• [ФРАГМЕНТ ТЕКСТА]:
^^^^

То, что зачин иронически соотносится с романом, не обязательно предполагает, что Толстой намеренно разыгрывает читателя. Начальная сентенция нейтральна по интонации: мысль заведомо не утверждается и не отрицается, а предлагается для дальнейшего испытания, а возможно, и опровержения. Эту типичную сентенцию в духе моральной философии могли бы изречь Ларошфуко или Лабрюйер. Такое нравоучительное замечание было бы уместно в великосветской гостиной. На худой конец, это может быть мысль самого Стивы Облонского, фраза из его внутреннего монолога, которая иронически предваряет картину разрушенного семейного уклада.
Стива одновременно и жалеет о случившемся, и пытается утешить себя: дескать, да, тривиально, но в каждой несчастливой семье это случается по-своему.
Однако испытания сюжетом эта мысль не выдерживает. Постепенно становится ясно, что это не монологическое утверждение Толстого, это спор романа с его собственным зачином, это пример «чужого слова» в авторской речи – или, во всяком случае, такого слова, которое остраняется автором по ходу романа.

^^^^

• [ЧТО СДЕЛАТЬ]:
**A)** Объясните в одном–трех предложениях, почему во фрагменте о зачине романа начальная сентенция названа нейтральной по интонации.
**B)** Повторите дословно часть фрагмента о зачине романа, начиная со слов «Однако испытания сюжетом» и заканчивая словами «по ходу романа.».
Записи ниже — отдельный материал, с фрагментом они не связаны.

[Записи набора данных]
^^^^

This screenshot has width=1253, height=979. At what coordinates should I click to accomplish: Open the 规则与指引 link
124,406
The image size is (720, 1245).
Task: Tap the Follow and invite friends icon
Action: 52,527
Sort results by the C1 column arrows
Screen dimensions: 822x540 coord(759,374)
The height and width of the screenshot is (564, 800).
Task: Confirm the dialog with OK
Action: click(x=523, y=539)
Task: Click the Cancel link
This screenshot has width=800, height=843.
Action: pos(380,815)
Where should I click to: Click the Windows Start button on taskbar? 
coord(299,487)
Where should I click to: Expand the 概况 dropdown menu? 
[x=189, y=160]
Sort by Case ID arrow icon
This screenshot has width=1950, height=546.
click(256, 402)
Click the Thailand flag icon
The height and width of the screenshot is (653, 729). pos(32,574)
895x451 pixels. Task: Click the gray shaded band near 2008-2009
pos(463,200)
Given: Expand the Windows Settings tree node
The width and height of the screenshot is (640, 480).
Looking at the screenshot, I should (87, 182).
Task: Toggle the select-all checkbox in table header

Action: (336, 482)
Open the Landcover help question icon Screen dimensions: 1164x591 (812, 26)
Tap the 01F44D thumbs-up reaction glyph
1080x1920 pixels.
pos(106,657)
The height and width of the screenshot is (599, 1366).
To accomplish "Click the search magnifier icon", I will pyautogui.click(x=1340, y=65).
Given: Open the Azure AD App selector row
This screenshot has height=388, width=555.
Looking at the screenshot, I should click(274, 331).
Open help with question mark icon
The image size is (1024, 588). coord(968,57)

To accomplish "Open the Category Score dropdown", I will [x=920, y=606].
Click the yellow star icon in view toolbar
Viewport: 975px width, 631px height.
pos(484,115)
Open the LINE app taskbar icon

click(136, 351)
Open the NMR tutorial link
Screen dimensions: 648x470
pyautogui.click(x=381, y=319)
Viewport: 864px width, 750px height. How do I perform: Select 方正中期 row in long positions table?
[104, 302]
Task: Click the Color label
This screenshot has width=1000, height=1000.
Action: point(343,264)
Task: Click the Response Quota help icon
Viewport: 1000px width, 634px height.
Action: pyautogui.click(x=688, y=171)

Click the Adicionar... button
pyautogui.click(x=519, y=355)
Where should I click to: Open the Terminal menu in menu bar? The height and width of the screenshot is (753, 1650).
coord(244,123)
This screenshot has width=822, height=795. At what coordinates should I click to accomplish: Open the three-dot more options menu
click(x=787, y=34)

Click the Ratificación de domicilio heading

^^^^

• [РЕЗУЛЬТАТЫ ВЫПОЛНЕНИЯ]:
**A)** Мысль в начальной сентенции заведомо не утверждается и не отрицается. Она лишь предлагается для дальнейшего испытания, а возможно, и опровержения.

**B)**
Однако испытания сюжетом эта мысль не выдерживает. Постепенно становится ясно, что это не монологическое утверждение Толстого, это спор романа с его собственным зачином, это пример «чужого слова» в авторской речи – или, во всяком случае, такого слова, которое остраняется автором по ходу романа.